Giacomo Casanova (1725-1798), auteur, Dux, 1789-1798.
BnF, département des Manuscrits, NAF 28604 (5) fol. 105v
Casanova multiplie les rencontres avec les célébrités. Au début de juillet 1760, il rencontre Voltaire à plusieurs reprises. Les entretiens commencent par un festival où les deux hommes rivalisent de brio, pour se terminer en désaccord. Casanova consigne aussitôt dans ses capitulaires le récit de ses visites, remarquable témoignage de la vie aux Délices, des dîners aux parties de trictrac avec le Père Adam ou aux propos de Voltaire, de M
me Denis, ou de visiteurs.
Transcription du texte :
« [Voltaire] Quel est le poète italien que vous aimez le plus ?
L'Arioste ; et je ne peux pas dire que je l'aime plus que les autres, car je n’aime que lui. Je les ai cependant lus tous. Quand j'ai lu, il y quinze ans, le mal que vous en dites, j'ai d'abord dit que vous vous rétracteriez quand vous l'auriez lu. […]
Ce fut dans ce moment-là que Voltaire m'étonna.
Il me récita par cœur les deux grands morceaux du trente-quatrième et du trente-cinquième chant de ce divin poète, où il parle de la conversation qu'Astolphe eut avec l'apôtre St Jean, sans jamais manquer un vers, sans prononcer un seul mot qui ne fût très exact en prosodie ; il m’en releva les beautés avec des réflexions de véritable grand homme. On n'aurait pu s'attendre à quelque chose davantage du plus sublime de tous les glossateurs italiens. Je l'ai écouté sans respirer, sans clignoter une seule fois, désirant en vain de le trouver en faute ; j'ai dit me tournant à la compagnie que j’étais excédé de surprise, et que j’informerai toute l’Italie de ma juste merveille.

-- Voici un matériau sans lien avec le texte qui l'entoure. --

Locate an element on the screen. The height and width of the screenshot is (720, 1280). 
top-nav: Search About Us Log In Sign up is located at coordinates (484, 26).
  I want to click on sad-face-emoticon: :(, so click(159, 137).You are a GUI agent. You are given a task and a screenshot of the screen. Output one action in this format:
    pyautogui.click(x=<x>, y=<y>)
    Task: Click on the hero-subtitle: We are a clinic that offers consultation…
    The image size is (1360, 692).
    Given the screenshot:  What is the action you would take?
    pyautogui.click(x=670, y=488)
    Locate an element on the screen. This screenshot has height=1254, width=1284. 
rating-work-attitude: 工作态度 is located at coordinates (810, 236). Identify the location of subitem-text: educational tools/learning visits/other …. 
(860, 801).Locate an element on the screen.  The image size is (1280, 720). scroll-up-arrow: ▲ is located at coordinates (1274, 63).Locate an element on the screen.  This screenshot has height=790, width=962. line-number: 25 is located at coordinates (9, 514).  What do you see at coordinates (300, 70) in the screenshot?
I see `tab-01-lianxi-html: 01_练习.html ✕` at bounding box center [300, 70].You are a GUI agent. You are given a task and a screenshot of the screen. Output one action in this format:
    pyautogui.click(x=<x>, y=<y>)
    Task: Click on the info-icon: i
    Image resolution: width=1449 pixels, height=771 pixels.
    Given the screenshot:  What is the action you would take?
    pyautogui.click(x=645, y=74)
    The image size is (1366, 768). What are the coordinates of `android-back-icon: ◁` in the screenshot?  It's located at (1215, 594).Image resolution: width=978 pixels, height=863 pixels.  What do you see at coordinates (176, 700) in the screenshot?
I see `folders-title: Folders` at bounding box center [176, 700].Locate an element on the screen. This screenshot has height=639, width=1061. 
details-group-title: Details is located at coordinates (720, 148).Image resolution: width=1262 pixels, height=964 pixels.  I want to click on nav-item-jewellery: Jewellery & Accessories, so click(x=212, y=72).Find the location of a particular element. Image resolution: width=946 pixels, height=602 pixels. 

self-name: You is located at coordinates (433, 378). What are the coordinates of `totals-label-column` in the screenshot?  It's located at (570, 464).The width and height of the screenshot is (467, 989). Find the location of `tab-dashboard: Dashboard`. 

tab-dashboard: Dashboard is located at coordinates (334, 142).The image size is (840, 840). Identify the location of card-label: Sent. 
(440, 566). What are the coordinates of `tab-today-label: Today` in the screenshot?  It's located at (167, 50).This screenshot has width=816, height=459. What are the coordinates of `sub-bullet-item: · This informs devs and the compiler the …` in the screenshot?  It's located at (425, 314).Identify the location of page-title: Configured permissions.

Toute l'Europe, me dit-il, sera informée de moi-même de la très humble réparation que je dois au plus grand génie qu'elle ait produit.
Insatiable d'éloge, il me donna le lendemain sa traduction de la stance de l'Arioste
Quindi avvien che tra principi, e signori.
La voici :
Les papes, les césars apaisant leur querelle
Jurent sur l'Évangile une paix éternelle ;
Vous les voyez demain l'un de l'autre ennemis ;
C'était pour se tromper qu'ils s'étaient réunis :
Nul serment n'est gardé, nul accord n'est sincère ;
Quand la bouche a parlé, le cœur dit le contraire.